Kerry, thanks for the kind words. Getting this guitar restored is what sent me down the dark path of geeking out on vintage instruments, yodeling, and playing more traditional music nearly 10 years ago. I have an old (78 RPM) recording of my Great Grandfather that I've never heard. I'm hoping I can get it transferred soon and will share it here along with some pictures if people are interested.
Again, thanks for having me here!
Aaron, did I know you had one of the KayKraft guitars? Maybe you already knew, but a few years back, I had upwards of 37 KK instruments. 12 and 14 fret Mahogany/Maple/Rosewood, all the tenors they put out, some of the Nick Lucas KK models, mandolins, mandolas, I had them all. Here is my site of Facebook:
What a great guitar! I have to agree with the others that it's probably not Larson but that doesn't really matter unless you intend to sell it soon. In my opinion, the best thing about it is that it seems to have been picked for the best reason that I know of. It was the one that he like best.
Perhaps a towel or something to fill the space around the lower bout when it's in the case so it doesn't bounce around. It's a great thing to have.
I got out my Regal and Larson books over the weekend. I haven't picked them up for a while and spent a few hours enjoying all of the photographs and catalog images. The Regal book; Regal Musical Instruments: 1895-1955 by Bob Carlin, is a great reference with tons of catalog images and photographs. My Larson book; The Larson's Creations by Robert Hartman is a good over view of Larson material but the printing quality of the Black and White images is rather low. Color plates at the end of the book are quite good though and I wish there where a few more of those included in the book. I think that there have been subsequent printings of the book since I got mine. Maybe the newer additions are better quality printings. Regardless, I would buy it again, knowing what I now know.
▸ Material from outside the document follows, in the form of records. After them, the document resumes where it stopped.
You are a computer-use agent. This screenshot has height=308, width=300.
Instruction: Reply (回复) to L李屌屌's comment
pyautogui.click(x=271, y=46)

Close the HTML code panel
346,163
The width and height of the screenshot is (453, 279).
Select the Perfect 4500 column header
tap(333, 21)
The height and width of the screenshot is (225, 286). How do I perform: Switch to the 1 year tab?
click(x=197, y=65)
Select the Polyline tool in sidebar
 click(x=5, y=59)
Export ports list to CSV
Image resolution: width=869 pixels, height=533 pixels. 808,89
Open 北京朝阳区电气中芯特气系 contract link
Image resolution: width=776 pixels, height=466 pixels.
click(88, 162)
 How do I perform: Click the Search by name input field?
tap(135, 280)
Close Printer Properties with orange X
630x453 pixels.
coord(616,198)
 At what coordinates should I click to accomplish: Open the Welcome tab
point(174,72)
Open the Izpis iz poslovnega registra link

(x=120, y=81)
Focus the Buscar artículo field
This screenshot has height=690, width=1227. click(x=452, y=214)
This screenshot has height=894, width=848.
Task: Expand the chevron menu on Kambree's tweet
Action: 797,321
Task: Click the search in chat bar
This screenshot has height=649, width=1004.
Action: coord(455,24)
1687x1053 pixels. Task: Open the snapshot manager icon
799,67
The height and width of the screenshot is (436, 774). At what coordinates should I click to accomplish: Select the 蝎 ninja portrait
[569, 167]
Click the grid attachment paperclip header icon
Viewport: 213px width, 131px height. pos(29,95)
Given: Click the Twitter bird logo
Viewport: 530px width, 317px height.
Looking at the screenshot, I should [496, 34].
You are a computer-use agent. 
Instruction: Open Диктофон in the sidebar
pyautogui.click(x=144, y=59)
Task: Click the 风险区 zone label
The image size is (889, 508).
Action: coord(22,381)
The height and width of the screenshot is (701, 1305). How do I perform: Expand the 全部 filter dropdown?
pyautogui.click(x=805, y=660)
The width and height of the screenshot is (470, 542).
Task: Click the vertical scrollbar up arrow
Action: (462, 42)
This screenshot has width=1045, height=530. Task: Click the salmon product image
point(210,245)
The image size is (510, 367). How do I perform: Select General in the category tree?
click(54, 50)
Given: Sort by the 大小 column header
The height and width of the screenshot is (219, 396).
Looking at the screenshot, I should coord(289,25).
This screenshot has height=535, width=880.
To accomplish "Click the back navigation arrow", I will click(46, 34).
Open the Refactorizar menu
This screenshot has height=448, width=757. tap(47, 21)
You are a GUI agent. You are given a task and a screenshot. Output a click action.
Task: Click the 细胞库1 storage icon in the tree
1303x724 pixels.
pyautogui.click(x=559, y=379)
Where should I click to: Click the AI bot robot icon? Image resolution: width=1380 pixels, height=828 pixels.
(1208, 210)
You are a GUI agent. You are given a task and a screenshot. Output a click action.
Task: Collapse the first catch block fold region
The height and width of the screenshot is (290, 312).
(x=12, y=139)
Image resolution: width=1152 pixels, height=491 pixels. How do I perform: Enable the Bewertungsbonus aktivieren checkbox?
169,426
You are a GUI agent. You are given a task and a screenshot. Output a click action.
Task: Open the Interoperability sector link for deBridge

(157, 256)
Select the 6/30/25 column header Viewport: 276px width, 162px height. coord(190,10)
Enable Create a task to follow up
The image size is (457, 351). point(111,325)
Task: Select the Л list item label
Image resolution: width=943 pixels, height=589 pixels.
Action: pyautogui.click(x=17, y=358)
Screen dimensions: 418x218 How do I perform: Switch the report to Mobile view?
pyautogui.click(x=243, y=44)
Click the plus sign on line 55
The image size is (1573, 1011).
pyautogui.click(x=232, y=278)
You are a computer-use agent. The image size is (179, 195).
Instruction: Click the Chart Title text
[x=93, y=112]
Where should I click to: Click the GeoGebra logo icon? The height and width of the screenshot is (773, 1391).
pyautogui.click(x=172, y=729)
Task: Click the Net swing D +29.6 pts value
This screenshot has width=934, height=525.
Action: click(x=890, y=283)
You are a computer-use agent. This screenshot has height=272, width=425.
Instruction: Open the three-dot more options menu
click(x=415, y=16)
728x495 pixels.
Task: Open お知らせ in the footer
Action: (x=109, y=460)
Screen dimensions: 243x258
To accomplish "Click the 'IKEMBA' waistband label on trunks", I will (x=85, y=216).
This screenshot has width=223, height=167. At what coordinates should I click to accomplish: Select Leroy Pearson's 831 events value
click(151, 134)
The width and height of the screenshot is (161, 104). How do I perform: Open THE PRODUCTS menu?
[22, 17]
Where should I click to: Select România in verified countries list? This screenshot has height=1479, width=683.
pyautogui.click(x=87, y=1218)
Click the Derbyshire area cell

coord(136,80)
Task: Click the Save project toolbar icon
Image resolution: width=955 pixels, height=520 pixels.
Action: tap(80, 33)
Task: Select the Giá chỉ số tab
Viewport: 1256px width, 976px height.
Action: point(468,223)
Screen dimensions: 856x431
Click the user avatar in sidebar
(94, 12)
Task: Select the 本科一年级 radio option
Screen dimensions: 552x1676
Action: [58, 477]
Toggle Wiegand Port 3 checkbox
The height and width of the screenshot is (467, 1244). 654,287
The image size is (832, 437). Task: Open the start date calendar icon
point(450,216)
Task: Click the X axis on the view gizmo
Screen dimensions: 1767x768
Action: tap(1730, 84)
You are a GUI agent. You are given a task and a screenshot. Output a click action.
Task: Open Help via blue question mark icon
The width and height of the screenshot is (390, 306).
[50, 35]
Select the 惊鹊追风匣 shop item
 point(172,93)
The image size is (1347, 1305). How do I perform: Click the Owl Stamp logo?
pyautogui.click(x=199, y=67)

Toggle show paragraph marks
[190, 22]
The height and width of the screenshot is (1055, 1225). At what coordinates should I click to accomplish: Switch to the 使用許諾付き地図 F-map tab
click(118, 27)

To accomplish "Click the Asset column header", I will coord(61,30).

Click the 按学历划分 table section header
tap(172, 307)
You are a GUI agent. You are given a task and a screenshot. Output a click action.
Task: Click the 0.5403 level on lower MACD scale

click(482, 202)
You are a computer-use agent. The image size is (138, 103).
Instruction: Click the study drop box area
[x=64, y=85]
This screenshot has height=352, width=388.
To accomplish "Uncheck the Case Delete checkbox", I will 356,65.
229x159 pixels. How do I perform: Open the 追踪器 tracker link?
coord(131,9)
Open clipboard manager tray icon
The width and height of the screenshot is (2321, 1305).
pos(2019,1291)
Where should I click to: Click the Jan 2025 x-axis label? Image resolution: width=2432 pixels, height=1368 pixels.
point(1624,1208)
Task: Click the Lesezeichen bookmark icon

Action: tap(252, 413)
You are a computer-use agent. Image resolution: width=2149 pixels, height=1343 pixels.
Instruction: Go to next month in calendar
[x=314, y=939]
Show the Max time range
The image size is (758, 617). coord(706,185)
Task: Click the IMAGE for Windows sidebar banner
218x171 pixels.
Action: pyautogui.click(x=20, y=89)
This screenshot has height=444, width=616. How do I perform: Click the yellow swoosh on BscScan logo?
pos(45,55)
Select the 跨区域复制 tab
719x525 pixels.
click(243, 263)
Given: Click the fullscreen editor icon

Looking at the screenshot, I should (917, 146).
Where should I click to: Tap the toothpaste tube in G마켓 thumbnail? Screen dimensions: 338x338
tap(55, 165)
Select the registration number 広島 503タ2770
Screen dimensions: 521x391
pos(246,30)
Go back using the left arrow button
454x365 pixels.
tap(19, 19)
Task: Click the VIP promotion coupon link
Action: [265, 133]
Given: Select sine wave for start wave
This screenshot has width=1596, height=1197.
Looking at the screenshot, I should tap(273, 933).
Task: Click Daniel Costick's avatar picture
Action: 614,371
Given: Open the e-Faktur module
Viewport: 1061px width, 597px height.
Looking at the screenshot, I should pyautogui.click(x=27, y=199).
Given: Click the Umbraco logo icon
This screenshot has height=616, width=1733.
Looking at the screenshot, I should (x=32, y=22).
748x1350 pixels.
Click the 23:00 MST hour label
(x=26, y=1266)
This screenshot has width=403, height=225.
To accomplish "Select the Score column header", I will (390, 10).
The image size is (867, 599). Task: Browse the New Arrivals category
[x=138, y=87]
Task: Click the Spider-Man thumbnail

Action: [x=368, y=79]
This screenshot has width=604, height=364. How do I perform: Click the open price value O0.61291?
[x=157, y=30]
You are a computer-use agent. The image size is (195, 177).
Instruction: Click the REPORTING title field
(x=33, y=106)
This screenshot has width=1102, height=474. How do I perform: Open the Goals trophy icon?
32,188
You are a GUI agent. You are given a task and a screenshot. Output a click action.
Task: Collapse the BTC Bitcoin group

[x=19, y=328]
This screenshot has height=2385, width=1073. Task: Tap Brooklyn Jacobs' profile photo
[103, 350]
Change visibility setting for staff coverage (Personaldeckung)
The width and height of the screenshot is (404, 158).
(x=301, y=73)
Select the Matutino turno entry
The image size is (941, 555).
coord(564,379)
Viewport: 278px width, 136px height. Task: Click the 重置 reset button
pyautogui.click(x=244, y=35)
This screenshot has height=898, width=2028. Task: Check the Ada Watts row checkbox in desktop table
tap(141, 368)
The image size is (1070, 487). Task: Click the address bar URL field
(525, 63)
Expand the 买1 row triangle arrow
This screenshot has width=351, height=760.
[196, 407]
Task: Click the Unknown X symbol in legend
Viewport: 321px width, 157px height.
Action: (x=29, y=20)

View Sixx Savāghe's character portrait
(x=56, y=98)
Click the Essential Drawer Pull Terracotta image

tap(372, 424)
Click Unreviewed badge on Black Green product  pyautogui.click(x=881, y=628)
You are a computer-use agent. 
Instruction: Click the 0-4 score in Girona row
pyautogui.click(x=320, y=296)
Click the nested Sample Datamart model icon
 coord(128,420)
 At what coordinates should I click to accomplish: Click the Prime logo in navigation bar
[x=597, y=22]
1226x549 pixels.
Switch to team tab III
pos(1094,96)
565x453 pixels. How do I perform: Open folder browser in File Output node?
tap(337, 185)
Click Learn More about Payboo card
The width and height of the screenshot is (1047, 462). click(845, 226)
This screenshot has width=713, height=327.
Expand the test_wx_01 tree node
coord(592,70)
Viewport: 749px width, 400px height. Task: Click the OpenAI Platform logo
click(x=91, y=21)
I did not come across anything that might point to one maker over another and am still thinking Regal-esque. One thing that does stand out though; not one catalog image or photographed guitar or mandolin from the Washburn, Regal or Larson Bros. book had any examples of inlay even remotely like the vine inlay on your guitar. I also did not find one example in those three texts of a simple dot marker used at the first fret. Those makers all would do custom orders, I suppose there is no way to know for sure if it started out this way or was modified at some point.
None of this should diminish in your mind the value or importance of this inheritance, you are so lucky to have your great grandfathers guitar! Having a recording a recording of him playing is the icing on the cake, very fortunate! My mother's father and mother both played out for dinner parties and some Vaudeville shows. He played cello and she played a Vega Tubaphone tenor banjo. The cello survives and underwent extensive restoration. It is now in the hands of a second cousin that is a concert cellist. The banjo is gone though, all I have is a photograph of her with it. I have yet to find any recordings of them and don't have any clue about the types of music they played.
You should not use steel or silk and steel strings, they won't intonate well with that straight across saddle. I have been using Aquila "Alabastro" strings on my 1917 Washburn parlor and am very happy with those but about any classical guitar strings should be fine. Set up to play, this should be a really nice guitar, regardless of it's origin.
I would be very interested to hear some samples from your grandfathers 78 record when you get it into a digital format. My wife and I play Old Time, I'm rather curious to hear what your grandfather was playing.